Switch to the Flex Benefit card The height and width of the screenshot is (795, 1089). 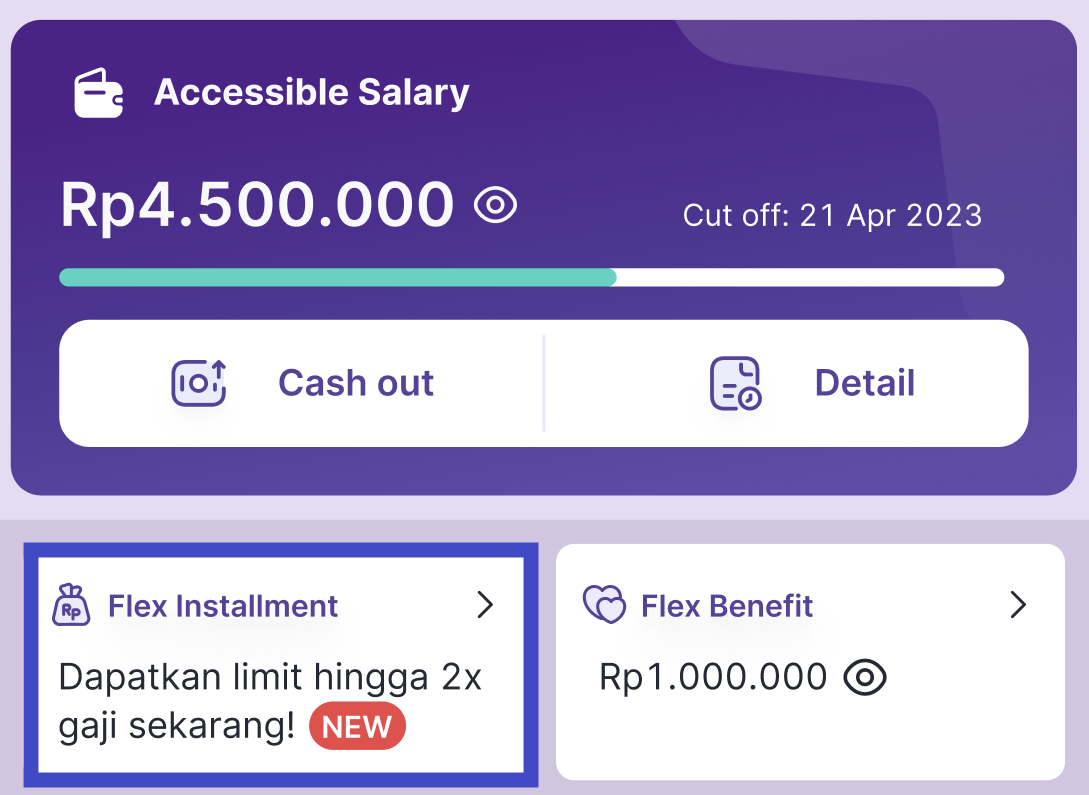click(810, 660)
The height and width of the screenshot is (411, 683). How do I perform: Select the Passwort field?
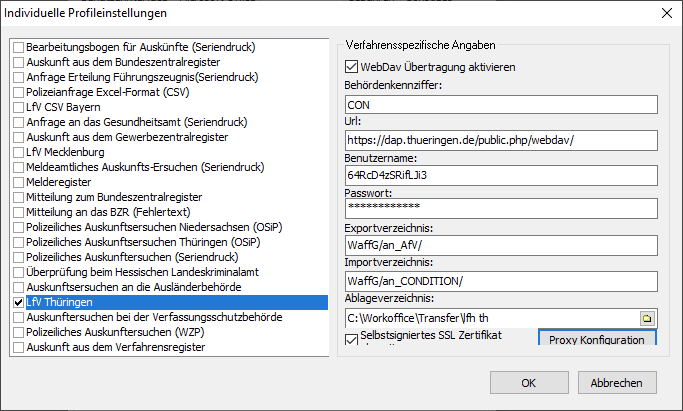(x=499, y=209)
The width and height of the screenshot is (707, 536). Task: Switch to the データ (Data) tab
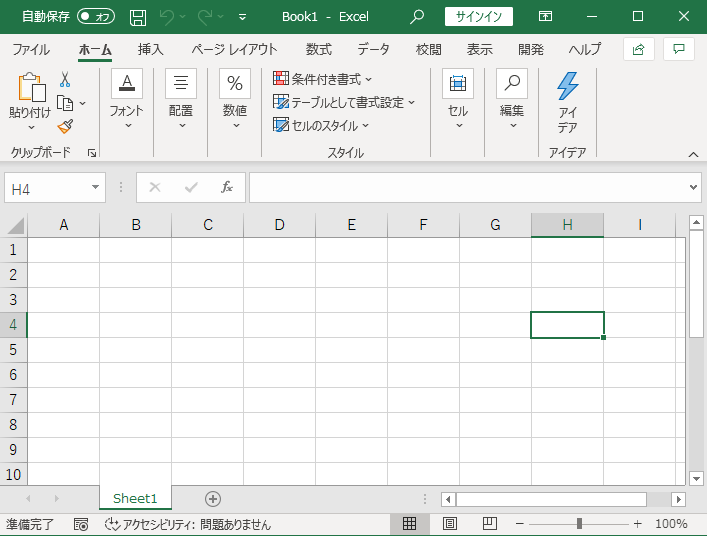point(373,49)

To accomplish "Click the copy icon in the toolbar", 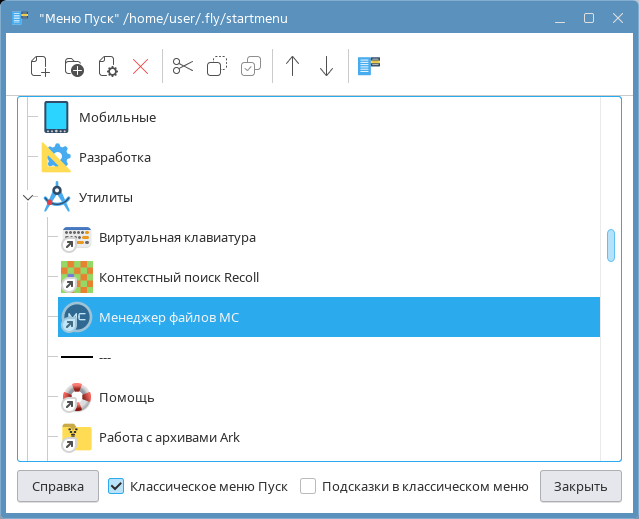I will point(217,67).
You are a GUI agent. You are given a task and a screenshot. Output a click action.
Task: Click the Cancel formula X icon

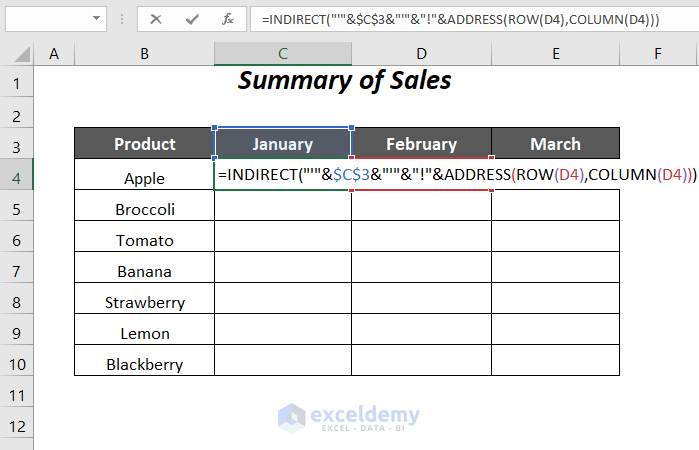(156, 19)
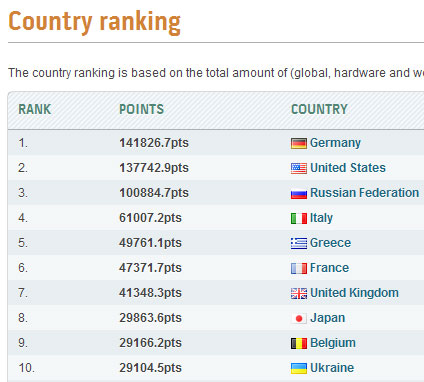
Task: Click the Germany flag icon
Action: coord(299,144)
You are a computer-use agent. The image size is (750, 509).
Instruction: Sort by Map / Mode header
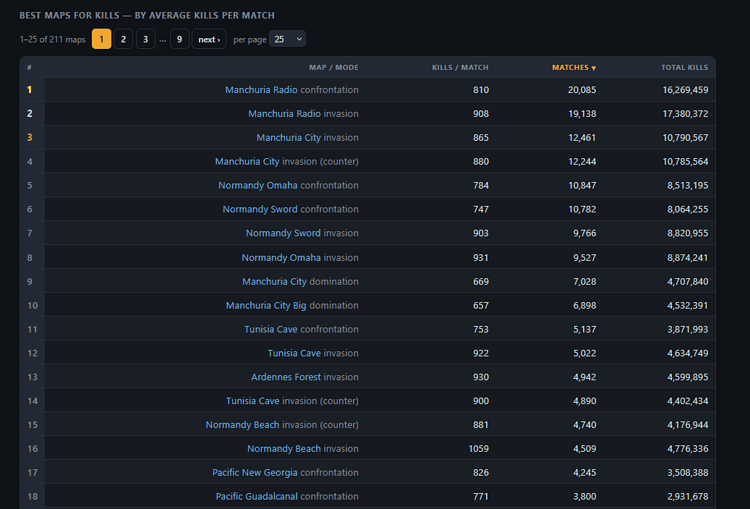point(333,67)
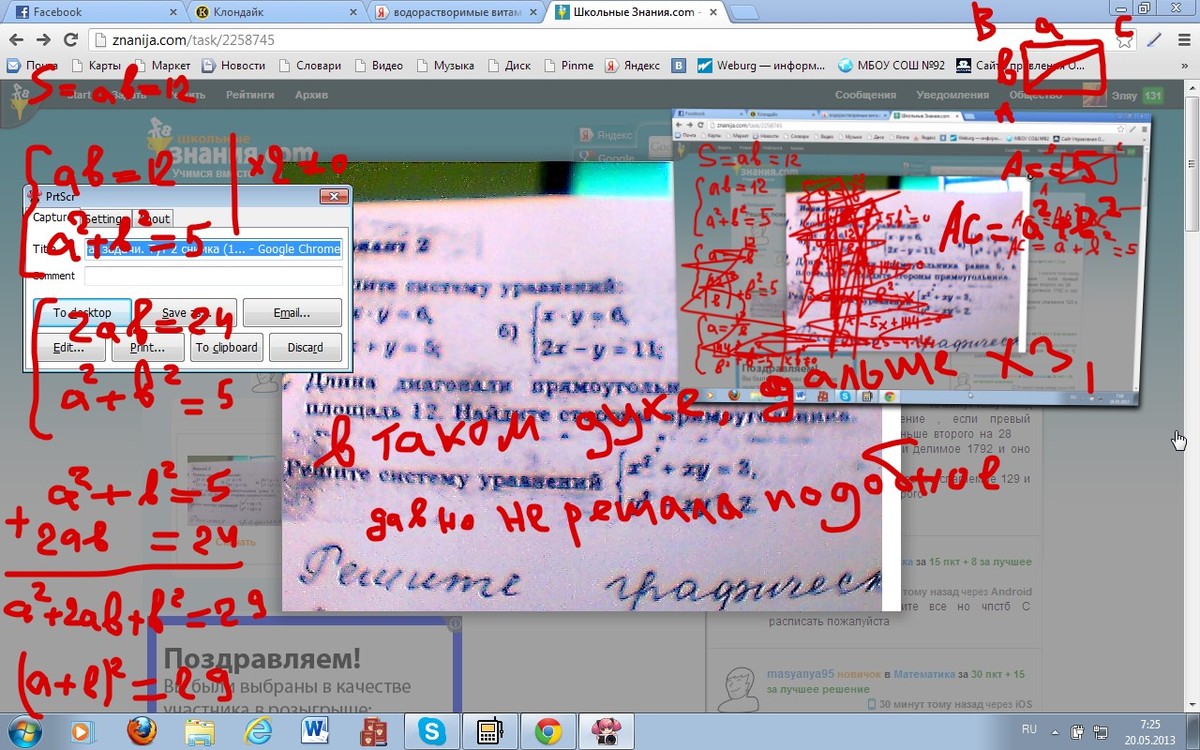Image resolution: width=1200 pixels, height=750 pixels.
Task: Click the Chrome reload page icon
Action: (70, 40)
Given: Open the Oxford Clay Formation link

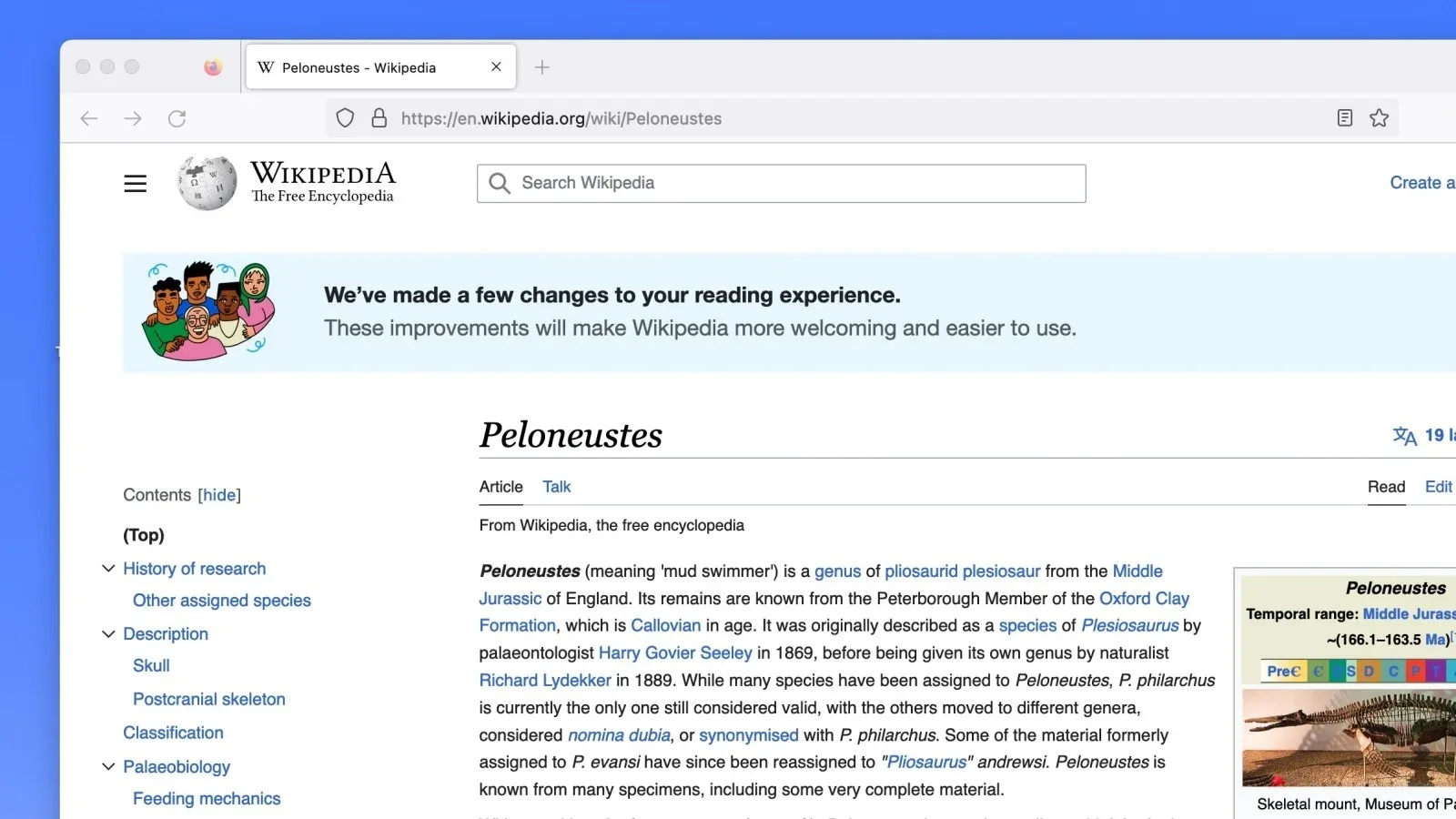Looking at the screenshot, I should pyautogui.click(x=1144, y=599).
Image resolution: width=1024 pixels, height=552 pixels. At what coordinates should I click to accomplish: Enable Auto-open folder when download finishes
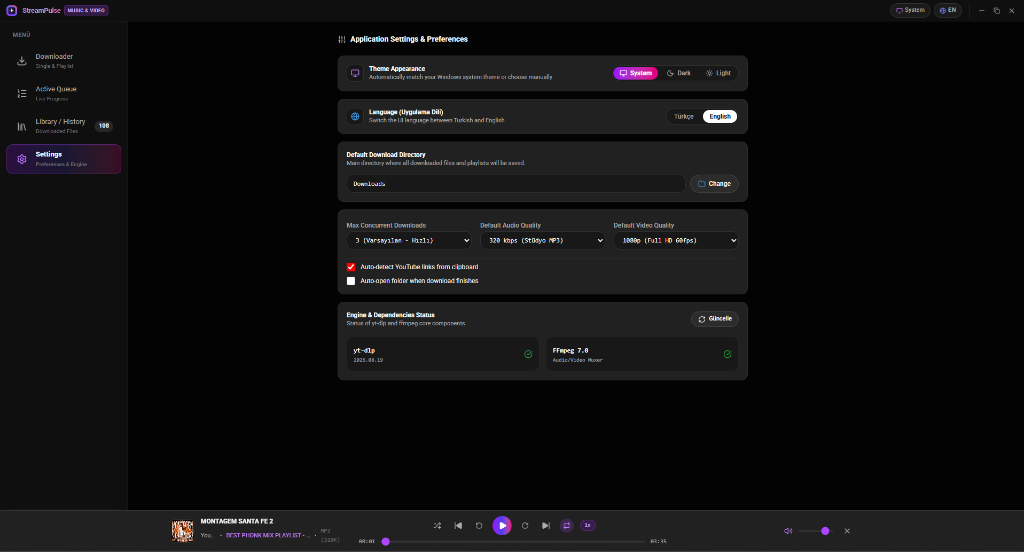351,281
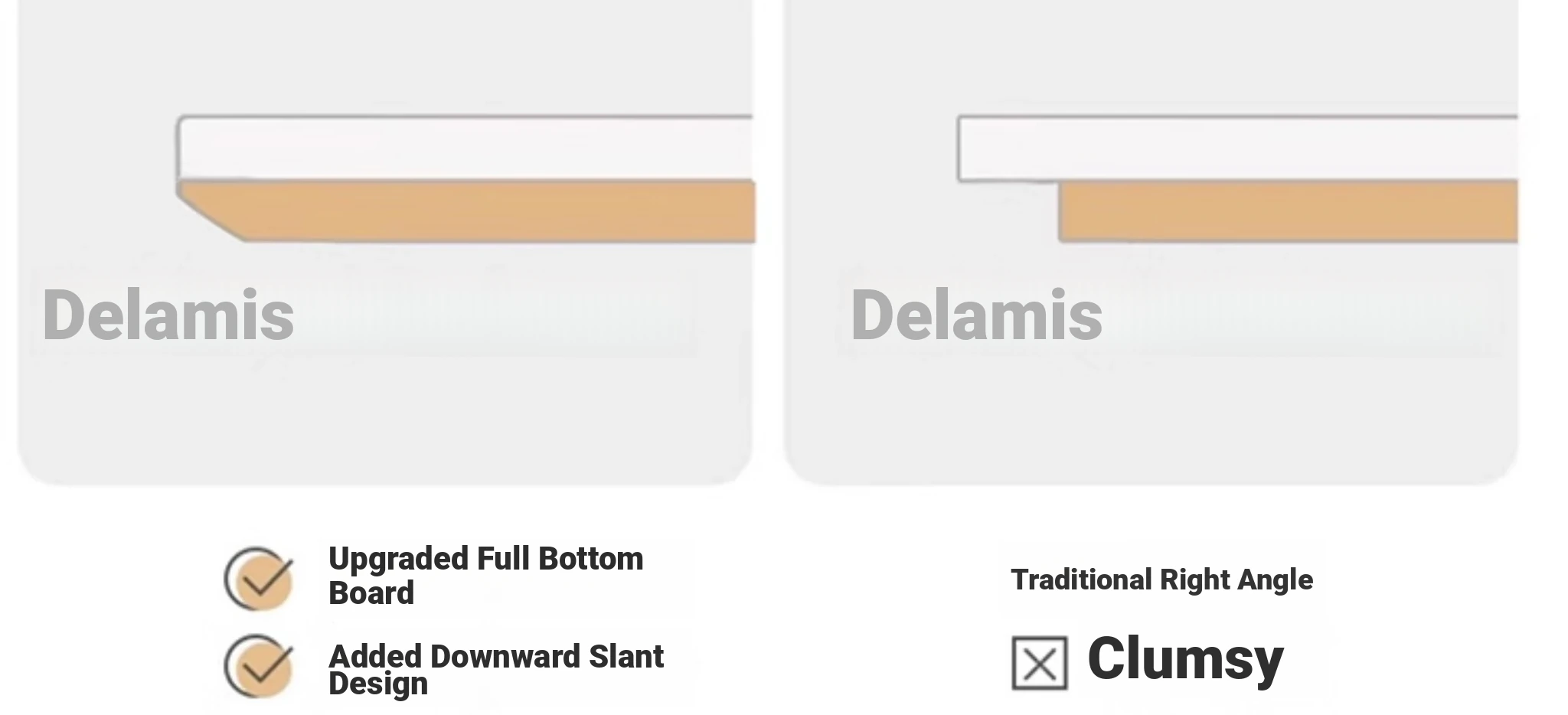Click the checkmark icon beside Upgraded Full Bottom Board
Image resolution: width=1568 pixels, height=715 pixels.
pos(259,578)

•••

What is being asked: Looking back over the records above, in how many lines does the word "agent" occur? Give the number alone.

Output for this exercise: 2